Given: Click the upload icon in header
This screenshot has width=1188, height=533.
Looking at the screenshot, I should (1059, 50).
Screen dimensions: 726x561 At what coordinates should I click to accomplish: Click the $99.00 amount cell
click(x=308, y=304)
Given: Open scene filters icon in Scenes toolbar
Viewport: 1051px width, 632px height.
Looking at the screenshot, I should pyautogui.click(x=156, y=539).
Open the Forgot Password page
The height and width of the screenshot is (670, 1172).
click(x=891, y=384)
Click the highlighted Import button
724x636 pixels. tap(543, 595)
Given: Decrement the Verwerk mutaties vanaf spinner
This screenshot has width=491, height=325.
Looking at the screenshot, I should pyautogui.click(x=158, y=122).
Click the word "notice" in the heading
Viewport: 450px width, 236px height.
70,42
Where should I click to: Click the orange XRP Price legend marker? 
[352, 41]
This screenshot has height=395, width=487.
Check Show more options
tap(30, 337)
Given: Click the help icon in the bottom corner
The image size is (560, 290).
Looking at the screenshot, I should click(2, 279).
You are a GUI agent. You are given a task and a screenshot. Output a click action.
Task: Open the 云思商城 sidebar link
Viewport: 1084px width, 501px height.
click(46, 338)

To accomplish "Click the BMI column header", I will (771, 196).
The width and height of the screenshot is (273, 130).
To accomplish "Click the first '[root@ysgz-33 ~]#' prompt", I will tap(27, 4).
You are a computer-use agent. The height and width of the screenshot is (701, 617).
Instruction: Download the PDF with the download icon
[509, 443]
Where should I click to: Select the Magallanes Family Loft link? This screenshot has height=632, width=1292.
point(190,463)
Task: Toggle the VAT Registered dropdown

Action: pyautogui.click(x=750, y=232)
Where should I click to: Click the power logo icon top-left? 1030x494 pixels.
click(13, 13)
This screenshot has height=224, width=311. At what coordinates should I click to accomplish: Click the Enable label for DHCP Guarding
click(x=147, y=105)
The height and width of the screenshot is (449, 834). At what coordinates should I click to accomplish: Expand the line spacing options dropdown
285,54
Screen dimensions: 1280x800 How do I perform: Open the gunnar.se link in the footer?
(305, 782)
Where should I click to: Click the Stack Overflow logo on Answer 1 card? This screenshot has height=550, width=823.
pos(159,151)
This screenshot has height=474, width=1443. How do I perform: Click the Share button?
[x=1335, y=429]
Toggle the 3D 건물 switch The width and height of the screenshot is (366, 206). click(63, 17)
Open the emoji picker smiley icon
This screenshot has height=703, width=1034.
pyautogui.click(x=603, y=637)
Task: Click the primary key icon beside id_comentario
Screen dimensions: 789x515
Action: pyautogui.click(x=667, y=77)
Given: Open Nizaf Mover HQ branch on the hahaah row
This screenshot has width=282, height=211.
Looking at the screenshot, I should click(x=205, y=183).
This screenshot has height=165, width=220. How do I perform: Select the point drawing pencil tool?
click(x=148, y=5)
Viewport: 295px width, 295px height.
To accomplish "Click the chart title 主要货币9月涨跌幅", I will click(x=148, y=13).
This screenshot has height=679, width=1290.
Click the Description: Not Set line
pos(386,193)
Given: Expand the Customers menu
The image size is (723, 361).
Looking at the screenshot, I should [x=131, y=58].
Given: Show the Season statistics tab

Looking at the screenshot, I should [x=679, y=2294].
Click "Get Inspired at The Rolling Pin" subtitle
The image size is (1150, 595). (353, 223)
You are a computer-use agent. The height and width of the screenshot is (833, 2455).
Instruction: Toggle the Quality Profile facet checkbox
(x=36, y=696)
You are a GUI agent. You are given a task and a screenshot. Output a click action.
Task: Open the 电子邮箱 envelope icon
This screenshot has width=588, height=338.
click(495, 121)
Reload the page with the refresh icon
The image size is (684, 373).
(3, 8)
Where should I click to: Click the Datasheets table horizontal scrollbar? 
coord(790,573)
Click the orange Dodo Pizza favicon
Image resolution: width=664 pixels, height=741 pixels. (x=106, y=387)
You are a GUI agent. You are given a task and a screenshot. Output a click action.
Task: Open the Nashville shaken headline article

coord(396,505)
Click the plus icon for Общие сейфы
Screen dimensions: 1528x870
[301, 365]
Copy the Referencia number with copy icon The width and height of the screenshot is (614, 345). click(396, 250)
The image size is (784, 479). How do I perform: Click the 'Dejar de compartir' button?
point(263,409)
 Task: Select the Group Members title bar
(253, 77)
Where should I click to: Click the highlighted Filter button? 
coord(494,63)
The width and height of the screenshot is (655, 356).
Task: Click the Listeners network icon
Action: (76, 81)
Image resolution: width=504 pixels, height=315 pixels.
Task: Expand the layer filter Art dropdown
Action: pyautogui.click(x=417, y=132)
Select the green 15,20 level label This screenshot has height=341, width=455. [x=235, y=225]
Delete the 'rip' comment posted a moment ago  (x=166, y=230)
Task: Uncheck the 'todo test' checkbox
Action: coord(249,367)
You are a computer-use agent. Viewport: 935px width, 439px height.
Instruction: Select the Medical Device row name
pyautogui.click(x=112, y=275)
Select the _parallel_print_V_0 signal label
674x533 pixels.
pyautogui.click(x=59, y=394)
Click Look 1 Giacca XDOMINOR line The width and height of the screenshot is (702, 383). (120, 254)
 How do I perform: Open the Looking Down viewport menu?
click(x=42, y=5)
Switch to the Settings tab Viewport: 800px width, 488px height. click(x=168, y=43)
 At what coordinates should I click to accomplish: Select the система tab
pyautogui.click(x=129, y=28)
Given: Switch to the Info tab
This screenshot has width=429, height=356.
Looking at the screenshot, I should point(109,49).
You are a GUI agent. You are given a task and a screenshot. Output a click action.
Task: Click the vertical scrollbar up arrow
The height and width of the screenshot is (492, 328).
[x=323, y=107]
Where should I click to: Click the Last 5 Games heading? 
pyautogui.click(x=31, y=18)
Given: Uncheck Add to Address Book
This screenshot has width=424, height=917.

> WORK INSTRUCTIONS
The records must be given again in full, exactly as they were written.

> WRITTEN RESPONSE
Given: Click the upload icon in header
This screenshot has width=1188, height=533.
Looking at the screenshot, I should (1059, 50).
Screen dimensions: 726x561 At what coordinates should I click to accomplish: Click the $99.00 amount cell
click(x=308, y=304)
Given: Open scene filters icon in Scenes toolbar
Viewport: 1051px width, 632px height.
Looking at the screenshot, I should pyautogui.click(x=156, y=539).
Open the Forgot Password page
The height and width of the screenshot is (670, 1172).
click(x=891, y=384)
Click the highlighted Import button
724x636 pixels. tap(543, 595)
Given: Decrement the Verwerk mutaties vanaf spinner
This screenshot has width=491, height=325.
Looking at the screenshot, I should pyautogui.click(x=158, y=122).
Click the word "notice" in the heading
Viewport: 450px width, 236px height.
70,42
Where should I click to: Click the orange XRP Price legend marker? 
[352, 41]
This screenshot has height=395, width=487.
Check Show more options
tap(30, 337)
Given: Click the help icon in the bottom corner
The image size is (560, 290).
Looking at the screenshot, I should click(2, 279).
You are a GUI agent. You are given a task and a screenshot. Output a click action.
Task: Open the 云思商城 sidebar link
Viewport: 1084px width, 501px height.
click(46, 338)

To accomplish "Click the BMI column header", I will (771, 196).
The width and height of the screenshot is (273, 130).
To accomplish "Click the first '[root@ysgz-33 ~]#' prompt", I will tap(27, 4).
You are a computer-use agent. The height and width of the screenshot is (701, 617).
Instruction: Download the PDF with the download icon
[509, 443]
Where should I click to: Select the Magallanes Family Loft link? This screenshot has height=632, width=1292.
point(190,463)
Task: Toggle the VAT Registered dropdown

Action: pyautogui.click(x=750, y=232)
Where should I click to: Click the power logo icon top-left? 1030x494 pixels.
click(13, 13)
This screenshot has height=224, width=311. At what coordinates should I click to accomplish: Click the Enable label for DHCP Guarding
click(x=147, y=105)
The height and width of the screenshot is (449, 834). At what coordinates should I click to accomplish: Expand the line spacing options dropdown
285,54
Screen dimensions: 1280x800 How do I perform: Open the gunnar.se link in the footer?
(305, 782)
Where should I click to: Click the Stack Overflow logo on Answer 1 card? This screenshot has height=550, width=823.
pos(159,151)
This screenshot has height=474, width=1443. How do I perform: Click the Share button?
[x=1335, y=429]
Toggle the 3D 건물 switch The width and height of the screenshot is (366, 206). click(63, 17)
Open the emoji picker smiley icon
This screenshot has height=703, width=1034.
pyautogui.click(x=603, y=637)
Task: Click the primary key icon beside id_comentario
Screen dimensions: 789x515
Action: pyautogui.click(x=667, y=77)
Given: Open Nizaf Mover HQ branch on the hahaah row
This screenshot has width=282, height=211.
Looking at the screenshot, I should click(x=205, y=183).
This screenshot has height=165, width=220. How do I perform: Select the point drawing pencil tool?
click(x=148, y=5)
Viewport: 295px width, 295px height.
To accomplish "Click the chart title 主要货币9月涨跌幅", I will click(x=148, y=13).
This screenshot has height=679, width=1290.
Click the Description: Not Set line
pos(386,193)
Given: Expand the Customers menu
The image size is (723, 361).
Looking at the screenshot, I should [x=131, y=58].
Given: Show the Season statistics tab

Looking at the screenshot, I should [x=679, y=2294].
Click "Get Inspired at The Rolling Pin" subtitle
The image size is (1150, 595). (353, 223)
You are a computer-use agent. The height and width of the screenshot is (833, 2455).
Instruction: Toggle the Quality Profile facet checkbox
(x=36, y=696)
You are a GUI agent. You are given a task and a screenshot. Output a click action.
Task: Open the 电子邮箱 envelope icon
This screenshot has width=588, height=338.
click(495, 121)
Reload the page with the refresh icon
The image size is (684, 373).
(3, 8)
Where should I click to: Click the Datasheets table horizontal scrollbar? 
coord(790,573)
Click the orange Dodo Pizza favicon
Image resolution: width=664 pixels, height=741 pixels. (x=106, y=387)
You are a GUI agent. You are given a task and a screenshot. Output a click action.
Task: Open the Nashville shaken headline article

coord(396,505)
Click the plus icon for Общие сейфы
Screen dimensions: 1528x870
[301, 365]
Copy the Referencia number with copy icon The width and height of the screenshot is (614, 345). click(396, 250)
The image size is (784, 479). How do I perform: Click the 'Dejar de compartir' button?
point(263,409)
 Task: Select the Group Members title bar
(253, 77)
Where should I click to: Click the highlighted Filter button? 
coord(494,63)
The width and height of the screenshot is (655, 356).
Task: Click the Listeners network icon
Action: (76, 81)
Image resolution: width=504 pixels, height=315 pixels.
Task: Expand the layer filter Art dropdown
Action: pyautogui.click(x=417, y=132)
Select the green 15,20 level label This screenshot has height=341, width=455. [x=235, y=225]
Delete the 'rip' comment posted a moment ago  (x=166, y=230)
Task: Uncheck the 'todo test' checkbox
Action: coord(249,367)
You are a computer-use agent. Viewport: 935px width, 439px height.
Instruction: Select the Medical Device row name
pyautogui.click(x=112, y=275)
Select the _parallel_print_V_0 signal label
674x533 pixels.
pyautogui.click(x=59, y=394)
Click Look 1 Giacca XDOMINOR line The width and height of the screenshot is (702, 383). (120, 254)
 How do I perform: Open the Looking Down viewport menu?
click(x=42, y=5)
Switch to the Settings tab Viewport: 800px width, 488px height. click(x=168, y=43)
 At what coordinates should I click to accomplish: Select the система tab
pyautogui.click(x=129, y=28)
Given: Switch to the Info tab
This screenshot has width=429, height=356.
Looking at the screenshot, I should point(109,49).
You are a GUI agent. You are given a task and a screenshot. Output a click action.
Task: Click the vertical scrollbar up arrow
The height and width of the screenshot is (492, 328).
[x=323, y=107]
Where should I click to: Click the Last 5 Games heading? 
pyautogui.click(x=31, y=18)
Given: Uncheck Add to Address Book
This screenshot has width=424, height=917.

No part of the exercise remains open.